Archivage et accès à l’informa­tion vont de paire. «Comment parler du droit d’accès aux données si les archives ne sont pas toujours organisées, conser­vées et accessibles au grand public?», le jeune entrepreneur est bien placé pour en témoigner. «Malgré les efforts de l’exécutif, certaines administrations ne sont pas suf­fisamment sensibles à la conservation de leurs archives».

Le chef du gouvernement a émis le 17 décembre 2018 une circulaire sur l’activa­tion du programme d’archivage. La loi n°69-99 sur l’archivage avait nourri des espoirs de transparence et d’ou­verture. Près de 12 ans après son entrée en vigueur, force est de constater qu’elle jouit encore du statut du vilain petit canard. Pourquoi cette législation destinée à conser­ver la mémoire du Royaume du Maroc et de ses citoyens n’a pas été appliquée à la lettre?

«Manque de conscience de son im­portance, insuffisance budgétaire, manque d’archivistes», égrène notre témoin, lauréat de l’Ecole Centrale de Lille. Il a décroché son diplôme d’ingénieur en génie informa­tique et industriel en 2007. L’année même où la loi sur les archives a été publiée au Bulletin officiel n°5586.

La soeur aînée de la loi relative au droit d’accès à l’information avait suscité aussi des vocations entrepreneuriales: Archivex, Doc’Archives, Maroc Archivage, Archi­vom... Le marché n’a pas vraiment suivi mal­gré les dispositions pénales qui pèsent sur ceux censés prendre soin de l’histoire de nos institutions. «Il n’a pas encore atteint sa maturité, c’est une question de temps surtout», précise Badr Amani.

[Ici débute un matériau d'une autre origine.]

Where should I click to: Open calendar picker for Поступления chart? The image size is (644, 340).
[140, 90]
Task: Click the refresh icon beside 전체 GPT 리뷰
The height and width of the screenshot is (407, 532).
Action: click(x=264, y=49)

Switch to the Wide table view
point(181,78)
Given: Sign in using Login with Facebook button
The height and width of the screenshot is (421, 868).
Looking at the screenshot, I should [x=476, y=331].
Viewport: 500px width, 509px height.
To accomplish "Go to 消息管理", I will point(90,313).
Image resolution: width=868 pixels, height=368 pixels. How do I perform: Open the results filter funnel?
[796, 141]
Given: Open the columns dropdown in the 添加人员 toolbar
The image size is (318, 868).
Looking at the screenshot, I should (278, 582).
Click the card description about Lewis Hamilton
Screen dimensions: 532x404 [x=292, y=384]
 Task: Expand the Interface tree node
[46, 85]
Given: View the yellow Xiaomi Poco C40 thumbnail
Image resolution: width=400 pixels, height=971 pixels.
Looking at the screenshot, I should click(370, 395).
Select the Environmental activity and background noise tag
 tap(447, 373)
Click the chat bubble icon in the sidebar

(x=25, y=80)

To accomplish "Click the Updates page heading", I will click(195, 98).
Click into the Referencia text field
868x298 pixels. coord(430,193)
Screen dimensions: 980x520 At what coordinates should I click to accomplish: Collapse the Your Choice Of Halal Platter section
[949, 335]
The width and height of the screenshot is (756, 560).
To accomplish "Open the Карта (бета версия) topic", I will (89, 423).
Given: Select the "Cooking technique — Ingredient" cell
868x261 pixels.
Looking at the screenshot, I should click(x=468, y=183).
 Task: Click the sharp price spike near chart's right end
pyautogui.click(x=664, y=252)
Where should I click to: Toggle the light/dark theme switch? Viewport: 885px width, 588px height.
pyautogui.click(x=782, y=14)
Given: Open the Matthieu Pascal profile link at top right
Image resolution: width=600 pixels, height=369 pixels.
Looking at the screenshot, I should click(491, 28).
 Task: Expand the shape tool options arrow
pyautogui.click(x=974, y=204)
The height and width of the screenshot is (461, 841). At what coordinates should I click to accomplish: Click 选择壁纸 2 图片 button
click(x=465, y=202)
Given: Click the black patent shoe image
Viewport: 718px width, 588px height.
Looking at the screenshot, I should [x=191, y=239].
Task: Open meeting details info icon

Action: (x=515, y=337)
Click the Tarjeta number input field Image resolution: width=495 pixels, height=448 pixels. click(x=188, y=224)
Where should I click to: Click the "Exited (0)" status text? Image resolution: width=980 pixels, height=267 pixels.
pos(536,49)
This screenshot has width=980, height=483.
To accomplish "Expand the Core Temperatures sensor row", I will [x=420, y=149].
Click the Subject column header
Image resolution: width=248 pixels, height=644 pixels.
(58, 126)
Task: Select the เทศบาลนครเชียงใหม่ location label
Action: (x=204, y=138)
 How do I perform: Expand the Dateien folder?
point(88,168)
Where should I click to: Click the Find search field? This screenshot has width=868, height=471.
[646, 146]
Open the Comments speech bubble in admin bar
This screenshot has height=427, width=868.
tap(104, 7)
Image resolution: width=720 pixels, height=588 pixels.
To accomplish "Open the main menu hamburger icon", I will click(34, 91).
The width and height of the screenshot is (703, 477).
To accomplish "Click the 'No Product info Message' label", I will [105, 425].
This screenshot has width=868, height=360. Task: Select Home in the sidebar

L’amateurisme présumé de certains prestataires n’a pas aidé non plus. Le b.a.-ba du métier exige de faire un diagnostic, d’évaluer le risque juridique d’un établis­sement public qui externalise ses archives définitives...

Archives du Maroc, qui s’est fait tirer les oreilles en 2015 par la Cour des comptes, met pourtant à disposition du public son guide référentiel (Cf. L’Eco­nomiste n°5565 du 26 juillet 2019). «Une prise de conscience timide fait son chemin surtout auprès des entités qui ont eu des problèmes», selon le jeune expert ayant démarré sa vie professionnelle en France.

Fraudes, litiges, inspections de la Cour des comptes notamment réveillent douloureuse­ment les consciences. Quand il y a anguille sous roche, il faut trouver une solution. «C’est le cas lorsqu’un établissement se retrouve devant un tribunal. Il doit détermi­ner les responsabilités de ses employés. Et qui dit responsabilité, dit archives», relève le directeur général de Maroc archivage. Celles-ci contiennent des informations cru­ciales. Du genre, qui a signé quoi et quand?

«C’est en essayant de résoudre un pro­blème qu’une institution constate ses failles organisationnelles. Le défaut d’archive, son inexistence ou sa perte par exemple», pour­suit notre interlocuteur. Pareilles situations critiques provoquent une onde de choc: «Les concernés finissent par découvrir qu’il y a une loi qui régit les archives et ses tech­niques de conservation», note Badr Amani avec un brin d’humour.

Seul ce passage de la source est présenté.